Understanding the Infrastructure and Tools for Building AI Products
Laying a solid foundation is an essential part of understanding anything, and the frontier of artificial intelligence (AI) products seems a lot like our universe: ever-expanding. That rate of expansion is increasing with every passing year as we go deeper into a new way to conceptualize products, organizations, and the industries we’re all a part of. Virtually every aspect of our lives will be impacted in some way by AI and we hope those reading will come out of this experience more confident about what AI adoption will look like for the products they support or hope to build someday.
Part 1 of this book will serve as an overview of the lay of the land. We will cover terms, infrastructure, types of AI algorithms, and products done well, and by the end of this section, you will understand the various considerations when attempting to build an AI strategy, whether you’re looking to create a native-AI product or add AI features to an existing product.

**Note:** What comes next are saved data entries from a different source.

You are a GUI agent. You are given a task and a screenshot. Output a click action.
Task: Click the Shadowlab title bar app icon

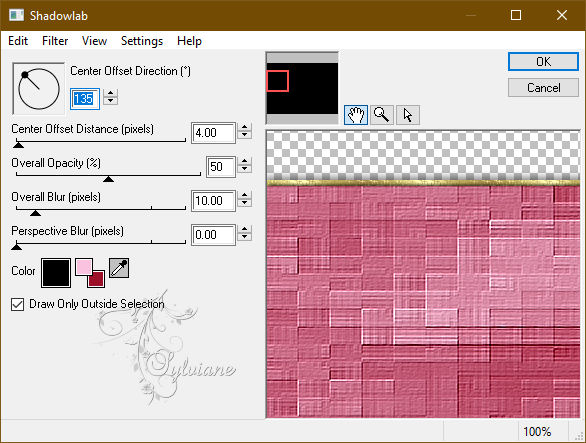pyautogui.click(x=17, y=15)
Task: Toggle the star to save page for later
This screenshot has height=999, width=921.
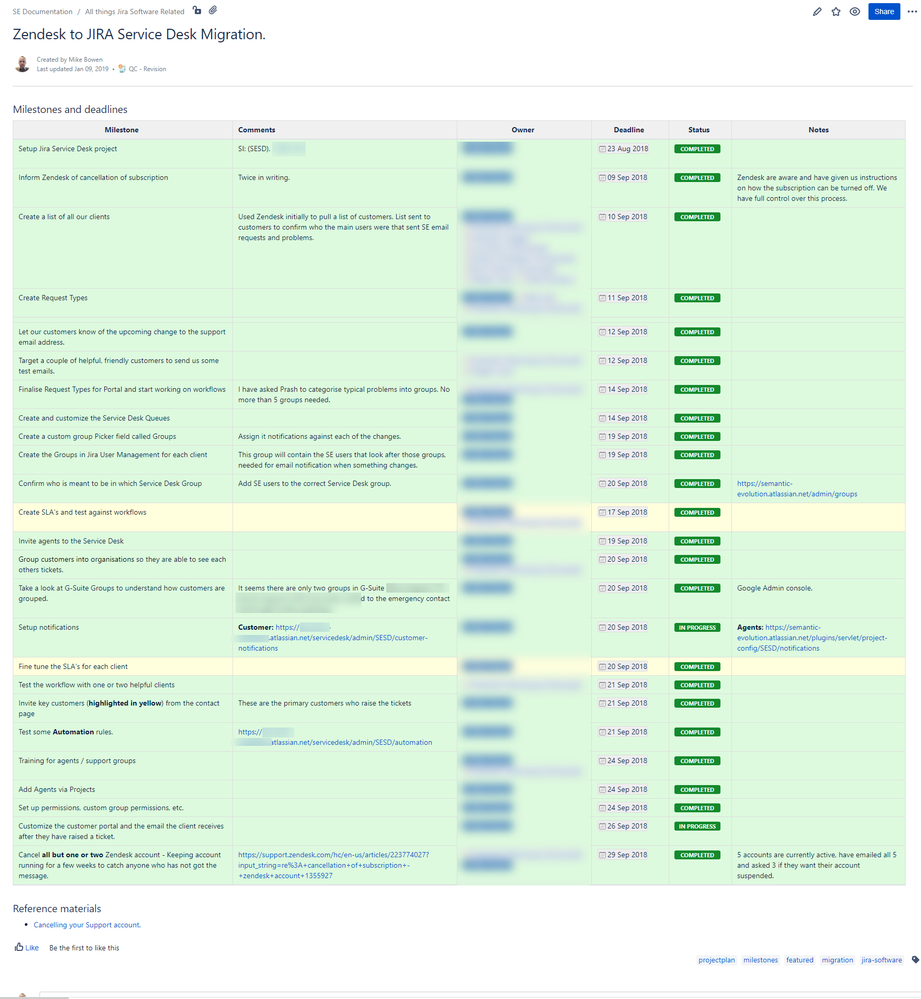Action: point(836,11)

Managing AI products is a highly iterative process, and the work of a product manager is to help your organization discover what the best combination of infrastructure, training, and deployment workflow is to maximize success in your target market. The performance and success of AI products lie in understanding the infrastructure needed for managing AI pipelines, the outputs of which will then be integrated into a product. In this chapter, we will cover everything from databases to workbenches to deployment strategies to tools you can use to manage your AI projects, as well as how to gauge your product’s efficacy.
This chapter will serve as a high-level overview of the subsequent chapters in Part 1 but it will foremost allow for a definition of terms, which are quite hard to come by in today’s marketing-heavy AI competitive landscape. These days, it feels like every product is an AI product, and marketing departments are trigger-happy with sprinkling that term around, rendering it almost useless as a descriptor. We suspect this won’t be changing anytime soon, but the more fluency consumers and customers alike have with the capabilities and specifics of AI, machine learning (ML), and data science, the more we should see clarity about how products are built and optimized. Understanding the context of AI is important for anyone considering building or supporting an AI product.

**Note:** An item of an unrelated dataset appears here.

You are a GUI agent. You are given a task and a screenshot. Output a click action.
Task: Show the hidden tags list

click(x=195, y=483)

In this chapter, we will cover the following topics:
- Definitions – what is and is not AI
- ML versus DL – understanding the difference
- Learning types in ML
- The order – what is the optimal flow and where does every part of the process live?
- DB 101 – databases, warehouses, data lakes, and lakehouses
- Managing projects – IaaS
- Deployment strategies – what do we do with these outputs?
- Succeeding in AI – how well-managed AI companies do infrastructure right
- The promise of AI – where is AI taking us?